-------- Data records
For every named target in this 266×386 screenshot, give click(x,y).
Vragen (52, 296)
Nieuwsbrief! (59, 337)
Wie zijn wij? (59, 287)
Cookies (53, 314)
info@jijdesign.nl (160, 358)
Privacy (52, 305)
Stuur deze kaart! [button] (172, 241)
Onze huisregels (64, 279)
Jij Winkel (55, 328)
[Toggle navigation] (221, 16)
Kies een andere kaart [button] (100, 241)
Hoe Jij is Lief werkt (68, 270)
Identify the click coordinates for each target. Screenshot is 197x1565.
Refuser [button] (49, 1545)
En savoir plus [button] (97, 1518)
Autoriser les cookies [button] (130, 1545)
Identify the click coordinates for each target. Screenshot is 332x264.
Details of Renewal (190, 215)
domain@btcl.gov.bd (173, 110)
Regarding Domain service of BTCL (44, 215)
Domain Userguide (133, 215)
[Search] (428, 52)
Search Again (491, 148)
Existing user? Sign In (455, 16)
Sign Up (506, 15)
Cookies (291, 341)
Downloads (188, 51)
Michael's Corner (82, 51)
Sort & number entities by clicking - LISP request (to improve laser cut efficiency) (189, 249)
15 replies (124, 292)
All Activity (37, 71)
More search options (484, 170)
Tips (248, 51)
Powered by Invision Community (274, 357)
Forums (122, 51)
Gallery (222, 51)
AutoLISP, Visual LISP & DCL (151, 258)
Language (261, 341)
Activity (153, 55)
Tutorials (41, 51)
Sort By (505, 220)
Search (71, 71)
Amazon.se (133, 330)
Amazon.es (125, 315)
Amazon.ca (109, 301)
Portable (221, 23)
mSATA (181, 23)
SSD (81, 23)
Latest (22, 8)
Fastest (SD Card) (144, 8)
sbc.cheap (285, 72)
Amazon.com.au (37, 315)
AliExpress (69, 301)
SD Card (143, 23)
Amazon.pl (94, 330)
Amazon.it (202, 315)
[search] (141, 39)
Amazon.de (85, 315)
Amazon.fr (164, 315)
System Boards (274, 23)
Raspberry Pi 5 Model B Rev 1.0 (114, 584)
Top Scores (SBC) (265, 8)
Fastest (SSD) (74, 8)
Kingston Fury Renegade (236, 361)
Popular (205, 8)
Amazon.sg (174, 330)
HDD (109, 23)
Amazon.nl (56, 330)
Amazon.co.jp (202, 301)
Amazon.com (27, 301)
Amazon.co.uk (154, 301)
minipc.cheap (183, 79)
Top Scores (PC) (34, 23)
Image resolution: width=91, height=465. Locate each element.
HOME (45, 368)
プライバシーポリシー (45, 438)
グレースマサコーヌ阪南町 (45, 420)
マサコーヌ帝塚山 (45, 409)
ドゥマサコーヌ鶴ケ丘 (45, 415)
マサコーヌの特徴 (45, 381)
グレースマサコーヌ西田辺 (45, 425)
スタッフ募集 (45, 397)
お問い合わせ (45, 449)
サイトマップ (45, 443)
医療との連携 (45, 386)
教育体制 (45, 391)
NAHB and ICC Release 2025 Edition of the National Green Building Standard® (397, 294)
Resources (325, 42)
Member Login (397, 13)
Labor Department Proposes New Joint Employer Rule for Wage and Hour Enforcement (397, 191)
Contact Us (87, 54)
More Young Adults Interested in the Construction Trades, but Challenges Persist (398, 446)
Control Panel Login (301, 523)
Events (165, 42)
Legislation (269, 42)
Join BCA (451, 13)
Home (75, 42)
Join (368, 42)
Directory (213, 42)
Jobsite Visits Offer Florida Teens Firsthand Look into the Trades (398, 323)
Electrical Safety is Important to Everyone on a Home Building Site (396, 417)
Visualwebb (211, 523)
----------------
» Required work
Copy the rows word for word, starting at the row containing "Portable (221, 23)" and ending at the row containing "Raspberry Pi 5 Model B Rev 1.0 (114, 584)", with both of those rows included.

» Answer below
Portable (221, 23)
mSATA (181, 23)
SSD (81, 23)
Latest (22, 8)
Fastest (SD Card) (144, 8)
sbc.cheap (285, 72)
Amazon.com.au (37, 315)
AliExpress (69, 301)
SD Card (143, 23)
Amazon.pl (94, 330)
Amazon.it (202, 315)
[search] (141, 39)
Amazon.de (85, 315)
Amazon.fr (164, 315)
System Boards (274, 23)
Raspberry Pi 5 Model B Rev 1.0 (114, 584)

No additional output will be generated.